The “linked in various ways” standard for killing Americans
Moreover, the case they do present has various weaknesses.
The story provides a fair amount of space to Awlaki’s celebration of the Nidal Hasan attack (though it does make it clear Awlaki did not respond enthusiastically to Hasan’s queries before the attack).
Investigators quickly discovered that the major had exchanged e-mails with Mr. Awlaki, though the cleric’s replies had been cautious and noncommittal. But four days after the shootings, the cleric removed any doubt about where he stood.
“Nidal Hassan is a hero,” he wrote on his widely read blog. “He is a man of conscience who could not bear living the contradiction of being a Muslim and serving in an army that is fighting against his own people.”
It uses far vaguer language to describe Awlaki’s role in the Faisal Shahzad and toner cartridge plots.
Meanwhile, attacks linked in various ways to Mr. Awlaki continued to mount, including the attempted car bombing of Times Square in May 2010 by Faisal Shahzad, a naturalized American citizen who had reached out to the preacher on the Internet, and the attempted bombing by Al Qaeda in the Arabian Peninsula of cargo planes bound for the United States that October.

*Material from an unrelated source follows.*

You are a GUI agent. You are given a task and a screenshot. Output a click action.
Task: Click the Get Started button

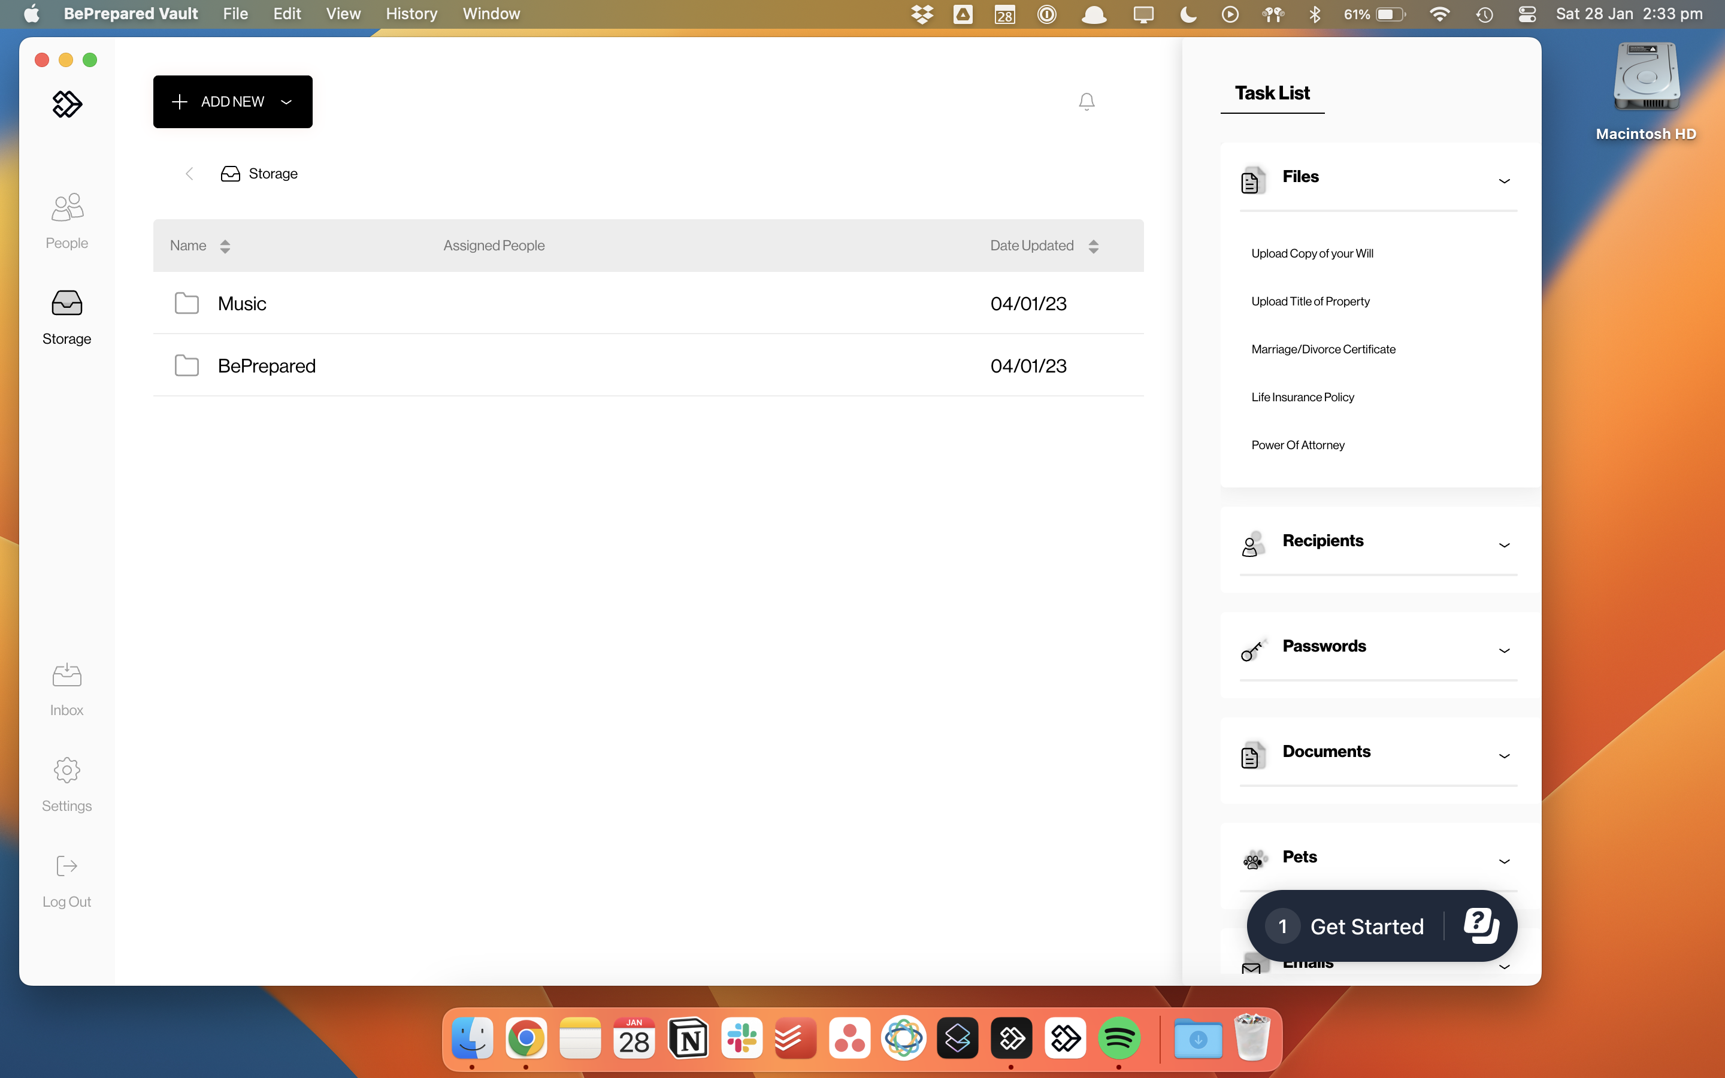tap(1366, 925)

“Linked in various ways” seems to be the new standard for killing an American. That, in spite of the fact that Shahzad’s tie to Awlaki seems to be the same Hasan had: an inspiration, but not any involvement in the plot. And while Awlaki is reported to have had some role in the toner cartridge plot, reports from Saudi infiltrator Jabir al-Fayfi apparently fingered others in AQAP as the chief plotters.
I guess that would be too much nuance to include in a 3,600 word article.